*What is needed:*
Among the entries below, retype exactly the lines starting with the one with "Viewport: 317px width, 145px" and going on through the one with "Given: Open the @BLACKPINK mention link", but not the pictures.
START Given information
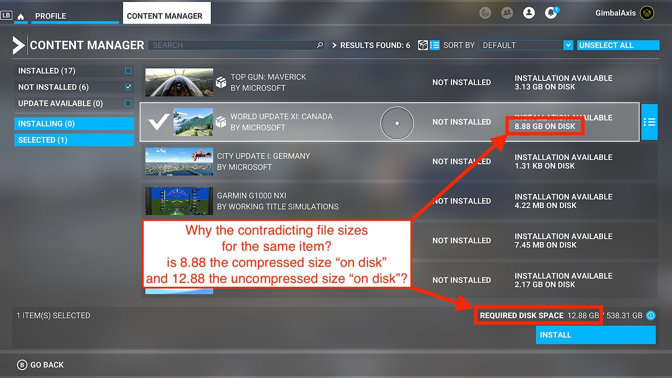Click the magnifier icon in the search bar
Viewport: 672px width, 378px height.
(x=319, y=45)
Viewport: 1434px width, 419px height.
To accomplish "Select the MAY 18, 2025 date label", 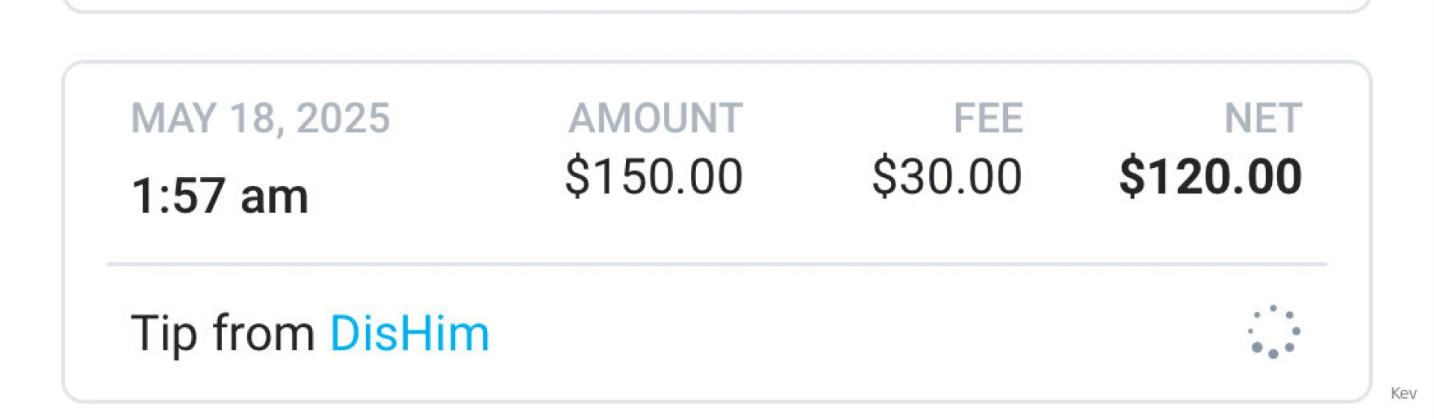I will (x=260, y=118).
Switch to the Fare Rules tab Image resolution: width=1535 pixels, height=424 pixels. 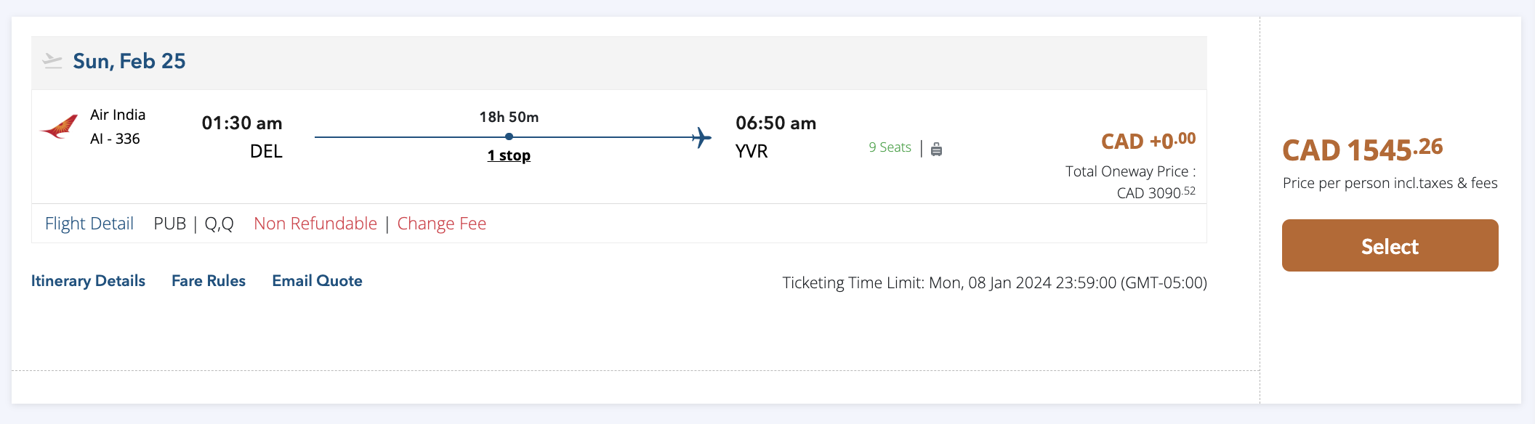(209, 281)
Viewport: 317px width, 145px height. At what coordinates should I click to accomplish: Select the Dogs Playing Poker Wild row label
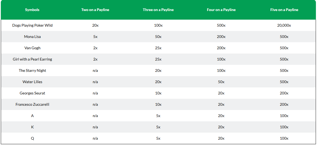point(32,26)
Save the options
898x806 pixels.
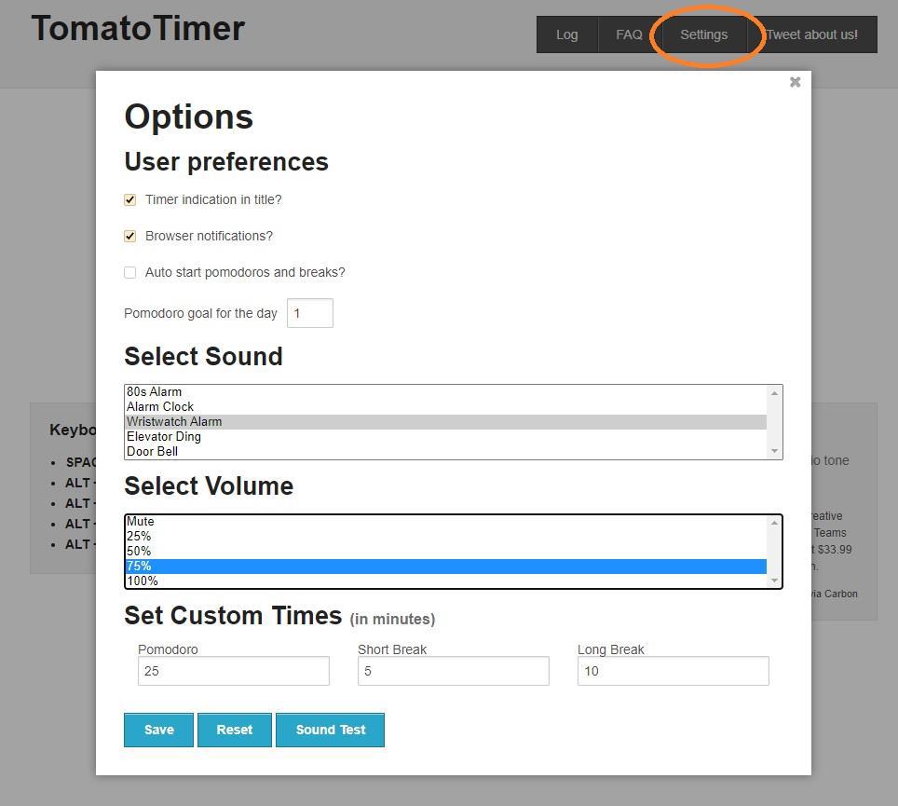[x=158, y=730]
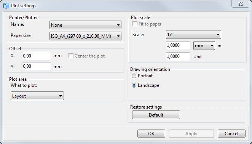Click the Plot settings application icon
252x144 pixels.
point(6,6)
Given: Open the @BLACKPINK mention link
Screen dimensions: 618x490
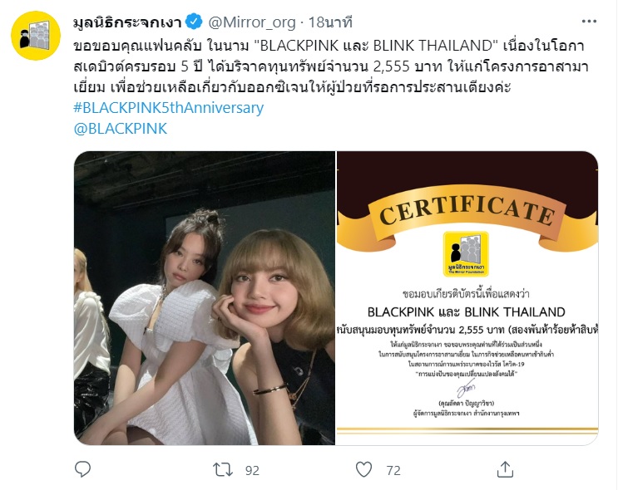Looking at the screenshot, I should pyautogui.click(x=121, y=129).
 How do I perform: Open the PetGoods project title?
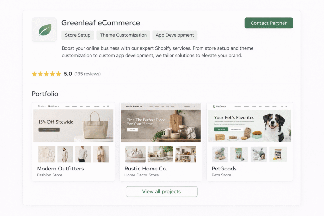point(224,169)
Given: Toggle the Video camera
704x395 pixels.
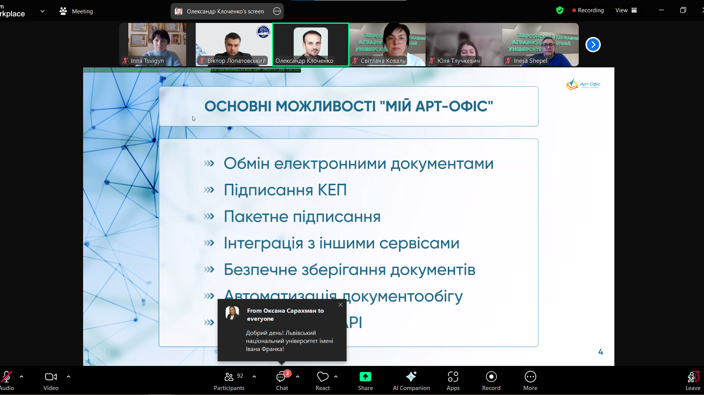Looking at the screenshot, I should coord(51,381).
END Given information
START Given information
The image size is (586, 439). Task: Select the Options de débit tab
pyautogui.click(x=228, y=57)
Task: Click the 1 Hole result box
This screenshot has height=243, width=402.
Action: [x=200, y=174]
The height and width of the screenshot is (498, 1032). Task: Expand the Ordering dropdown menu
END Given information
*Solved problem:*
Viewport: 317px width, 145px height. At what coordinates should I click to accomplish: Select the Dogs Playing Poker Wild row label
point(32,26)
Save the options
898x806 pixels.
[x=158, y=730]
Click the Plot settings application icon
252x144 pixels.
point(6,6)
Given: Open the @BLACKPINK mention link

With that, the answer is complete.